113:ええ、どこも書き込みが止まっています。


184:海外も?


113:私が見た限りは全て止まっています。


184:僕たちが最後の生き残りってこと?


113:はい。あなたがこの世界の王様です。


184:キミはこの世界の女王だね。


113の書き込みが止まり、しばらく沈黙が続いた。僕はしまったと思った。113がヒトミと呼ばれていることや書き込みが女性言葉だからといってネットの世界では女性とは限らないし、むしろ女性願望のある男性の可能性が高かった。


113:私は王様に忠実なメイドです。


返事が打ち込まれたことに僕は安堵し、笑いをとろうとした。


184:王様の命令は絶対ですよ。


113:はい。


113が僕の話に合わせてきた。


184:じゃあ、


そう書き込んでみたものの続きを書き込むのに僕は躊躇した。


113:ご命令をどうぞ。


世界に二人だけしかいないのなら、もう掲示板のマナー違反も意味がない。


184:僕は佐々木久樹。男性。24歳。君は?


113:井島瞳。18歳。女の子です。


あっさりと返事が返ってきて僕は驚いた。


 彼女には掲示板を通して、何度か相談にのってもらったことがあった。いつも適切なアドバイスをしてくれるので自分より年上だと勝手に思い込んでいた。六つも年下だったのは意外だった。僕が引きこもりでなかったら、彼女みたいな人と恋人になって、結婚して、普通の幸せな生活が過ごせたかもしれない。こんなことになってしまったが、今ならまだやり直せるかもしれない。邪魔者はもうどこにもいないのだから。僕は思い切って書き込んでみた。
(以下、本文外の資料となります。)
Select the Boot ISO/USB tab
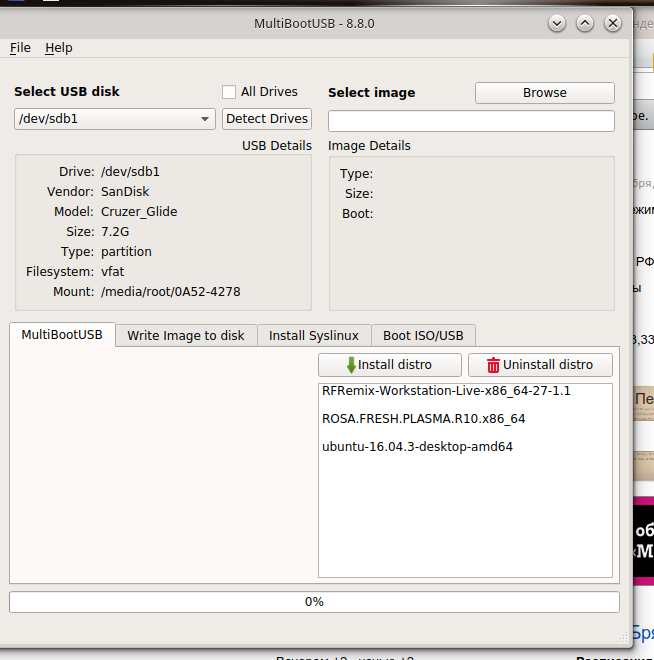The height and width of the screenshot is (660, 654). point(423,336)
184:僕のビデオチャットNO.は4986-5873-5546です。電話をください。


184:これは命令です。王様の命令は絶対です。


ドンリン、ドンリン。ドンリン、ドンリン。


 パソコンのビデオチャットソフトが自動で立ちあがり、着信を告げた。受信ボタンをクリックした瞬間、僕の心臓が和太鼓のように音を立てた。うそだろ。こんなかわいい子がなんで引きこもりなんだ。


「暗くてそちらが良く見えません」


「ちょっとまってください」


僕は慌ててパジャマの襟を直して、髪を整えてから部屋の照明をつけた。